Une déclaration qui tranche avec des décennies de discours centrés sur les revendications politiques du Mouvement des forces démocratiques de Casamance (Mfdc). Pour Ousmane Sonko, «les opérations menées par l’armée visent les réseaux criminels que des groupes porteurs d’un projet indépendantiste structuré. Ce sont les plantations et la commercialisation de chanvre indien que l’armée a pour mission de démanteler».
«Aucun centimètre ne sera une zone d’exception»
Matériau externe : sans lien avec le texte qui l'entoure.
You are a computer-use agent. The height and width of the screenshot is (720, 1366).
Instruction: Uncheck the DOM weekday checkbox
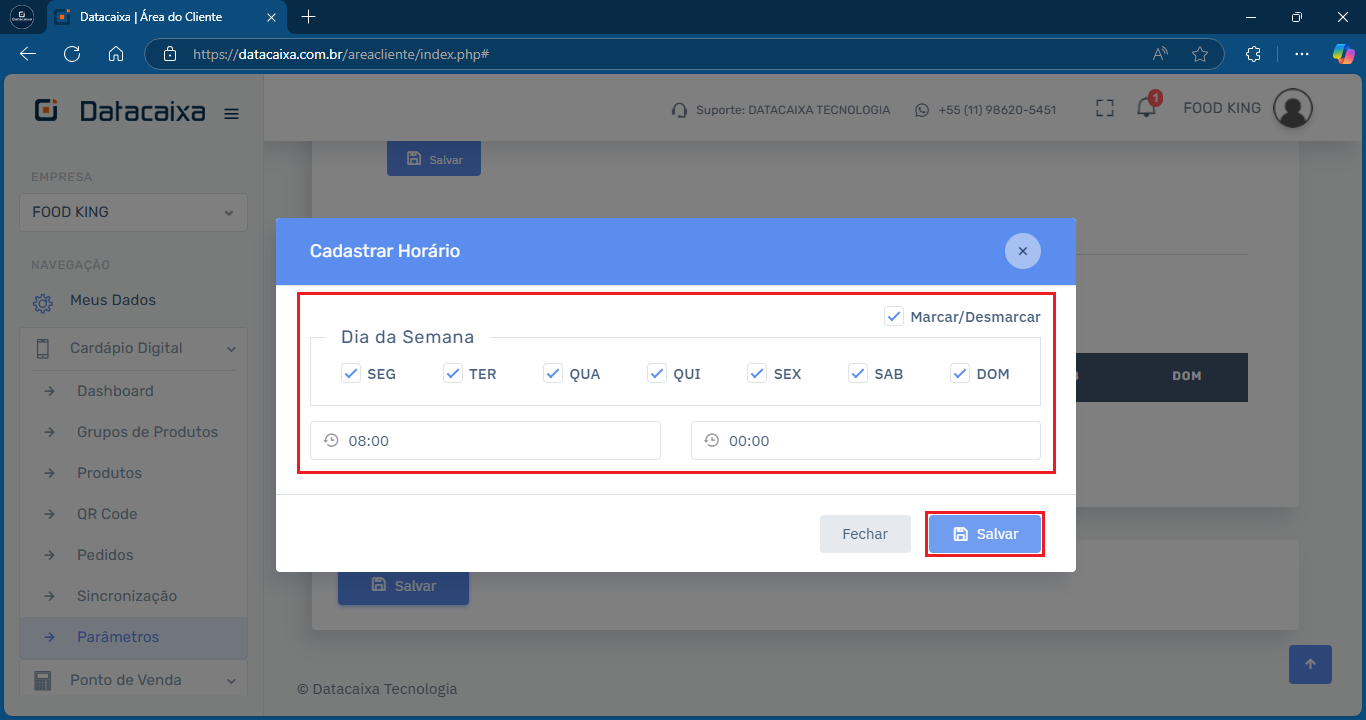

Le chef du gouvernement a également réaffirmé un principe qu’il juge non négociable : l’intégrité du territoire national. «Aucun centimètre du Sénégal ne constituera une zone d’exception», a-t-il martelé, soulignant que «les forces de défense poursuivront les opérations de sécurisation, notamment contre les cultures illicites».
L’aéroport de Ziguinchor bientôt opérationnel
Sur le volet du développement, le Premier ministre a annoncé la fin imminente des travaux de rénovation de l’aéroport de Ziguinchor. «L’infrastructure devrait être remise en service au plus tard le 30 avril prochain. La réouverture de l’aéroport est particulièrement attendue, dans une région où la mobilité constitue un enjeu économique majeur. Il sera ouvert avant le 30 avril prochain».
Le pont Emile Badiane, priorité stratégique
Autre dossier majeur évoqué, la reconstruction du pont Émile Badiane. Face aux incertitudes liées aux financements extérieurs, notamment dans un contexte de discussions avec le Fonds monétaire international (Fmi), Ousmane Sonko a affiché une doctrine claire, «avancer avec les moyens internes. Avec ou sans partenaires, nous pouvons commencer. Les Chinois, depuis la problématique de la dette, ont préféré reculer, le temps que cette question avec le Fmi soit réglée. Mais nous ne les attendons pas, car nous avons inscrit des crédits dans le budget de 2026 pour entamer les travaux», a-t-il assuré.